Pixel coordinate grounding data:
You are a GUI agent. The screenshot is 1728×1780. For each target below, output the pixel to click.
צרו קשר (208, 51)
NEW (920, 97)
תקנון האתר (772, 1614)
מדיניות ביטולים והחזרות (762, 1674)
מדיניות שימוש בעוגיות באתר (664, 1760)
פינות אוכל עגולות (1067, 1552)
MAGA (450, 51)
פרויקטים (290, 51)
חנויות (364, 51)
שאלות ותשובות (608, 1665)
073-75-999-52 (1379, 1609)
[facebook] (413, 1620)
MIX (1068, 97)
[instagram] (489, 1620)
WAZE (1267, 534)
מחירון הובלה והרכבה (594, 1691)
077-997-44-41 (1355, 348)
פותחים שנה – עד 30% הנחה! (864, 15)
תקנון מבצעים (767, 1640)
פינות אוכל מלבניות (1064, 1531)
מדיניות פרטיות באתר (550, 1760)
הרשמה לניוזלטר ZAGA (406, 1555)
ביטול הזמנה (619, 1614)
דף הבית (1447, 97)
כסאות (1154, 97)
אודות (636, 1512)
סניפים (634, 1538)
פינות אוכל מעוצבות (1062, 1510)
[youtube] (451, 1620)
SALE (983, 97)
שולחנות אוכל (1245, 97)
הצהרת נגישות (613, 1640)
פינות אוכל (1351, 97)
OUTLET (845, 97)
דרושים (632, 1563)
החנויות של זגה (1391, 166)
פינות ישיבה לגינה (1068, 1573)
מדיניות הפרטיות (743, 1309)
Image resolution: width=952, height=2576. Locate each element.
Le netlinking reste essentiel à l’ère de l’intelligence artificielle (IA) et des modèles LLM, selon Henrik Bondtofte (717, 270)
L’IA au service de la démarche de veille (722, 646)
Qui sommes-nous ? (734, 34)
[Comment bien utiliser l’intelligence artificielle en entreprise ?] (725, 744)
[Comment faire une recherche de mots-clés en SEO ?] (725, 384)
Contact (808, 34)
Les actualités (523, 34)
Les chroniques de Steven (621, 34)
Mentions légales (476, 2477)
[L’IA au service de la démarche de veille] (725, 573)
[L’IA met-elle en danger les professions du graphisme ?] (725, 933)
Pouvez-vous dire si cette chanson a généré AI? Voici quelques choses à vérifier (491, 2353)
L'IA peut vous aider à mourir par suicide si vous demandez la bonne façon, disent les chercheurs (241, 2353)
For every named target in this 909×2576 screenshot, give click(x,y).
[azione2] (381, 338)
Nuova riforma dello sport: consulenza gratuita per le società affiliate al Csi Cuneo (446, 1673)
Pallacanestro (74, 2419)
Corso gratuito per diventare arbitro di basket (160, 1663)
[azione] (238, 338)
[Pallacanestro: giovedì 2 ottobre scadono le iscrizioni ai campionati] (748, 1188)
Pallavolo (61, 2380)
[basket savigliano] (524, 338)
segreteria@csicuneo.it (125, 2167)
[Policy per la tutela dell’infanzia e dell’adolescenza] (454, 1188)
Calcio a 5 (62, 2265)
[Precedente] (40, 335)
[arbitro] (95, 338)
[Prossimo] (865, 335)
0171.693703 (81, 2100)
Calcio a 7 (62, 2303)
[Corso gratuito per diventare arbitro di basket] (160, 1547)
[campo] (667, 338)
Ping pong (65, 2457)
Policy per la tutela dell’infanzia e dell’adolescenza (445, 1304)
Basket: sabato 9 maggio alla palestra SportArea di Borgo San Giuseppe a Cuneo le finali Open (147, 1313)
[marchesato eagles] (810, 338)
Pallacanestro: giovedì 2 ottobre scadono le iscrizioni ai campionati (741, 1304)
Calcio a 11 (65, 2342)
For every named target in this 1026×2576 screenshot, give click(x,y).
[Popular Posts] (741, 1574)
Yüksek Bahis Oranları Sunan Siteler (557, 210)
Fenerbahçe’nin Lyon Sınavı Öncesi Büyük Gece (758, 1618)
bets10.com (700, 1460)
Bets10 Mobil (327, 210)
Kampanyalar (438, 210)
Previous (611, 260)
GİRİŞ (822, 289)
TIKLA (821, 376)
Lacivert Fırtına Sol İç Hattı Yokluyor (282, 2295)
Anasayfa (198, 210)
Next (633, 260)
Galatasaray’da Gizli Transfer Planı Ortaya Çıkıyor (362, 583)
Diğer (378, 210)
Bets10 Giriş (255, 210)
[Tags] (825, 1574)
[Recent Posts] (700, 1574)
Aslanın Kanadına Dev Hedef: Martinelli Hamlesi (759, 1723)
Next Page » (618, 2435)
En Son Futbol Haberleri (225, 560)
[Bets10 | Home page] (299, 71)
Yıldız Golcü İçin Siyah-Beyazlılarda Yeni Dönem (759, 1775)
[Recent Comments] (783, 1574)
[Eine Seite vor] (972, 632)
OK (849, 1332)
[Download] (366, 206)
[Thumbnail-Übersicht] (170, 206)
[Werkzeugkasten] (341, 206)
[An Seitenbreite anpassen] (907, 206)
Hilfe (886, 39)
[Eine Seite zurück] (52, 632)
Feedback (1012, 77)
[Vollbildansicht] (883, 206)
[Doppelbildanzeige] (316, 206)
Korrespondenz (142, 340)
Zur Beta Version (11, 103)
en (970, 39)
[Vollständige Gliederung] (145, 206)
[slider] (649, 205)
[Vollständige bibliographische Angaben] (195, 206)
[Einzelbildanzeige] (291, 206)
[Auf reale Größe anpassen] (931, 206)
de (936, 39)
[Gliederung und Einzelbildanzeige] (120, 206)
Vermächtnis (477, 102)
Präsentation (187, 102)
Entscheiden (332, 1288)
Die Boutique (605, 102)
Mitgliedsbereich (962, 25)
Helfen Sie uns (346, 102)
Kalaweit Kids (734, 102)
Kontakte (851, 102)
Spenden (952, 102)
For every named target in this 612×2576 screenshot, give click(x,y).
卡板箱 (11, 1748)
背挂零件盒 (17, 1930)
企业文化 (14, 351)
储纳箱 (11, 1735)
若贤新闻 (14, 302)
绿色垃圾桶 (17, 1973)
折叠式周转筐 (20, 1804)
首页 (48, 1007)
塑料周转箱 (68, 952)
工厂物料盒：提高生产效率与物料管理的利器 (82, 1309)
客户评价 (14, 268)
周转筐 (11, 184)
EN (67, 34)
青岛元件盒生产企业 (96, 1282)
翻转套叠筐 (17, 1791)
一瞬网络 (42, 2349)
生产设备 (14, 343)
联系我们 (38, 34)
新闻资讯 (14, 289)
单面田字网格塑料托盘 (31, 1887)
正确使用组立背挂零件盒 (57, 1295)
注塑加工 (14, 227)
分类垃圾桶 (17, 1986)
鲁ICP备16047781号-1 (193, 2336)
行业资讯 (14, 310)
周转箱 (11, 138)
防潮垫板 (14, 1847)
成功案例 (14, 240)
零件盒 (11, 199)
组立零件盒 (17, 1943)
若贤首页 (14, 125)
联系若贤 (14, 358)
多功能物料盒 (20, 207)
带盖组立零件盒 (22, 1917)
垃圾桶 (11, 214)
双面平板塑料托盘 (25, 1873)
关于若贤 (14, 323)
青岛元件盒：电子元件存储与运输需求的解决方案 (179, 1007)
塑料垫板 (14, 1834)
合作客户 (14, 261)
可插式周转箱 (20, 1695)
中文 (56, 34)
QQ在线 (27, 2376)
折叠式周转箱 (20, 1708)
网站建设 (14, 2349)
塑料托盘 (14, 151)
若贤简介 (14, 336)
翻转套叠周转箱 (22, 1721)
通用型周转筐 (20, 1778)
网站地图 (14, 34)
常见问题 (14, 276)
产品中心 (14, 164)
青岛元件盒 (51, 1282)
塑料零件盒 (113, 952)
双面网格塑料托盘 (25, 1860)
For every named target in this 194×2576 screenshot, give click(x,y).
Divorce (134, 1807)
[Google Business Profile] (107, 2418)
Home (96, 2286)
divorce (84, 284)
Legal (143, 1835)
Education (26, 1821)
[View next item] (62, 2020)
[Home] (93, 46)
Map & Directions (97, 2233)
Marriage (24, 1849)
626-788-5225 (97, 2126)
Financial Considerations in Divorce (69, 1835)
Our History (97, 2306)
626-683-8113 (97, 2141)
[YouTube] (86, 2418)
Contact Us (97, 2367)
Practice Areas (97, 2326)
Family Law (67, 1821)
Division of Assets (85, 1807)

■ Required action:
Would you set down, word for word, the lines from the opening of the entries above through the line with "Les actualités (523, 34)", both included, and no others?

■ Result of the task:
You are a GUI agent. The screenshot is 1728×1780. For each target below, output the pixel to click.
צרו קשר (208, 51)
NEW (920, 97)
תקנון האתר (772, 1614)
מדיניות ביטולים והחזרות (762, 1674)
מדיניות שימוש בעוגיות באתר (664, 1760)
פינות אוכל עגולות (1067, 1552)
MAGA (450, 51)
פרויקטים (290, 51)
חנויות (364, 51)
שאלות ותשובות (608, 1665)
073-75-999-52 (1379, 1609)
[facebook] (413, 1620)
MIX (1068, 97)
[instagram] (489, 1620)
WAZE (1267, 534)
מחירון הובלה והרכבה (594, 1691)
077-997-44-41 (1355, 348)
פותחים שנה – עד 30% הנחה! (864, 15)
תקנון מבצעים (767, 1640)
פינות אוכל מלבניות (1064, 1531)
מדיניות פרטיות באתר (550, 1760)
הרשמה לניוזלטר ZAGA (406, 1555)
ביטול הזמנה (619, 1614)
דף הבית (1447, 97)
כסאות (1154, 97)
אודות (636, 1512)
סניפים (634, 1538)
פינות אוכל מעוצבות (1062, 1510)
[youtube] (451, 1620)
SALE (983, 97)
שולחנות אוכל (1245, 97)
הצהרת נגישות (613, 1640)
פינות אוכל (1351, 97)
OUTLET (845, 97)
דרושים (632, 1563)
החנויות של זגה (1391, 166)
פינות ישיבה לגינה (1068, 1573)
מדיניות הפרטיות (743, 1309)
Image resolution: width=952, height=2576. Locate each element.
Le netlinking reste essentiel à l’ère de l’intelligence artificielle (IA) et des modèles LLM, selon Henrik Bondtofte (717, 270)
L’IA au service de la démarche de veille (722, 646)
Qui sommes-nous ? (734, 34)
[Comment bien utiliser l’intelligence artificielle en entreprise ?] (725, 744)
[Comment faire une recherche de mots-clés en SEO ?] (725, 384)
Contact (808, 34)
Les actualités (523, 34)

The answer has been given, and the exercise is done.